In 2061, Song Xi signs certificates confirming AI translations are correct. Today she found something that wasn't.
In 2061, Song Xi is the only certified interpreter still working at the UN.
After the 2054 arbitration case — an AI translation omitted a single negative word in a Persian contract, reversing a clause, triggering two years of $300M litigation — the UN required human certification for AI translations of legal documents.
Not retranslation. Review. Signature. Song Xi is the last one who shows up.
At 2 PM, document twenty-nine: a multilateral climate agreement annex, French original, AI-translated into five languages.
The French: "les obligations des parties prenantes ne saurait être réduites unilatéralement"
AI Chinese translation: the parties' obligations may not be unilaterally reduced.
Correct. Standard. She almost signed.
But the French was subjunctive mood. The translation was indicative.
Semantically equivalent. But in legal interpretation, the distinction matters.
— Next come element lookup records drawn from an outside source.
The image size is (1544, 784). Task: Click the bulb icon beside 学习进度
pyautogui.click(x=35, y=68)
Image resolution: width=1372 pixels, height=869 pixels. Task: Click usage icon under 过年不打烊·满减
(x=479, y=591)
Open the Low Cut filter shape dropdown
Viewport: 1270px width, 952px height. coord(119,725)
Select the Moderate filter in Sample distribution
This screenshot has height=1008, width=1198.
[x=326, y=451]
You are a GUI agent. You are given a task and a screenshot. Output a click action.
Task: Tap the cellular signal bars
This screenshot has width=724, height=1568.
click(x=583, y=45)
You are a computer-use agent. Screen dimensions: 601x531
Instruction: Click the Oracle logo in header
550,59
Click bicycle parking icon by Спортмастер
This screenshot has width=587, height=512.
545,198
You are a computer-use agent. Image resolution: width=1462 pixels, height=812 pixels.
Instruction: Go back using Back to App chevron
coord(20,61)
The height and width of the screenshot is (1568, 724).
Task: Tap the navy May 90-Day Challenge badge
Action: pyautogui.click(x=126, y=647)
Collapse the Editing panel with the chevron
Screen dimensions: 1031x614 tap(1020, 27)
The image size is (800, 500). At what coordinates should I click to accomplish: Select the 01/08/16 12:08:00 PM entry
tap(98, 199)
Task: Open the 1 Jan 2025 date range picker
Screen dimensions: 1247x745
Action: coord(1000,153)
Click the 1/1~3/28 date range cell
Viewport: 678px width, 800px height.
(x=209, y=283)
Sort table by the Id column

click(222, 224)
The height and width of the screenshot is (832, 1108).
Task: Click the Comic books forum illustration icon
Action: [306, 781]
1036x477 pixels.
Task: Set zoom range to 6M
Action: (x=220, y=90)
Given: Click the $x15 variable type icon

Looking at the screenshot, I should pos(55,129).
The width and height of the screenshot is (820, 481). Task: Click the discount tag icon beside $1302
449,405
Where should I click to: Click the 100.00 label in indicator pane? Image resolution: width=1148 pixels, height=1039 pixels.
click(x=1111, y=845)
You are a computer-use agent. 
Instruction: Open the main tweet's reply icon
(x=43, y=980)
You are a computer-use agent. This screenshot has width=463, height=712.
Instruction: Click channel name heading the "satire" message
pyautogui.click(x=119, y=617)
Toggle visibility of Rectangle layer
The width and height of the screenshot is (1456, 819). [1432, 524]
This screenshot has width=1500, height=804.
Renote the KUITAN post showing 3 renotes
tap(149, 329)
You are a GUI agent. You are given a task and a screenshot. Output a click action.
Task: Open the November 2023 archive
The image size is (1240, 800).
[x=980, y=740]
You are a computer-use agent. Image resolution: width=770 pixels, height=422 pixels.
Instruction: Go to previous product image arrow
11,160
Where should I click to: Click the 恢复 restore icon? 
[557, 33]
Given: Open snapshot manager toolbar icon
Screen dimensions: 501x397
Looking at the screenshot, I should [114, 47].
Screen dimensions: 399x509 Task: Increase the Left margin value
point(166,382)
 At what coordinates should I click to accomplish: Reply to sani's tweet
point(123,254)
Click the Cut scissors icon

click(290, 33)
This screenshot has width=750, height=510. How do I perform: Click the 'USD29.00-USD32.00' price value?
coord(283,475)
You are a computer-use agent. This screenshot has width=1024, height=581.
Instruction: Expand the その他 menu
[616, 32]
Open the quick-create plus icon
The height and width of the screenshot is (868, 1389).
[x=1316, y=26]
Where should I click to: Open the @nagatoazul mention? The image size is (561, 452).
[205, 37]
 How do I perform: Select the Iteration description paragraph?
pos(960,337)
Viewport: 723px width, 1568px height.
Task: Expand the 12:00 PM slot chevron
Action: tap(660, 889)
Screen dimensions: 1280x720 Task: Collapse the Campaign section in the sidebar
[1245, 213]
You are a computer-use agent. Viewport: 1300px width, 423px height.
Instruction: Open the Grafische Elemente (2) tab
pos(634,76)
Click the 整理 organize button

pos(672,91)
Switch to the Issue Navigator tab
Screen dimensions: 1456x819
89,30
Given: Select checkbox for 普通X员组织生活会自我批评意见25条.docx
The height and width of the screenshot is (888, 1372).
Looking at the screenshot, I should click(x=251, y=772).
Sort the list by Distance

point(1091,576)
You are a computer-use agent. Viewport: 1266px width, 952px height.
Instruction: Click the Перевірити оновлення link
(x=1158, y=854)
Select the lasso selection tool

She checked the signatories: 23 countries, seven with documented histories of unilaterally withdrawing from international agreements.
Someone might use this someday.
She wrote a 300-word annotation: suggested revised phrasing, flagged the mood distinction, recommended legal review.
Then signed.
Those 300 words took two hours.
She didn't know if the legal team would act on it.
But it's what she saw. She wrote it down.
In the elevator, a young staffer asked: "What do you even do over there? Isn't it all machines?"
Song Xi: "Sign things."
He laughed, thinking she was joking.
She walked out thinking: I'm not entirely sure it's a joke.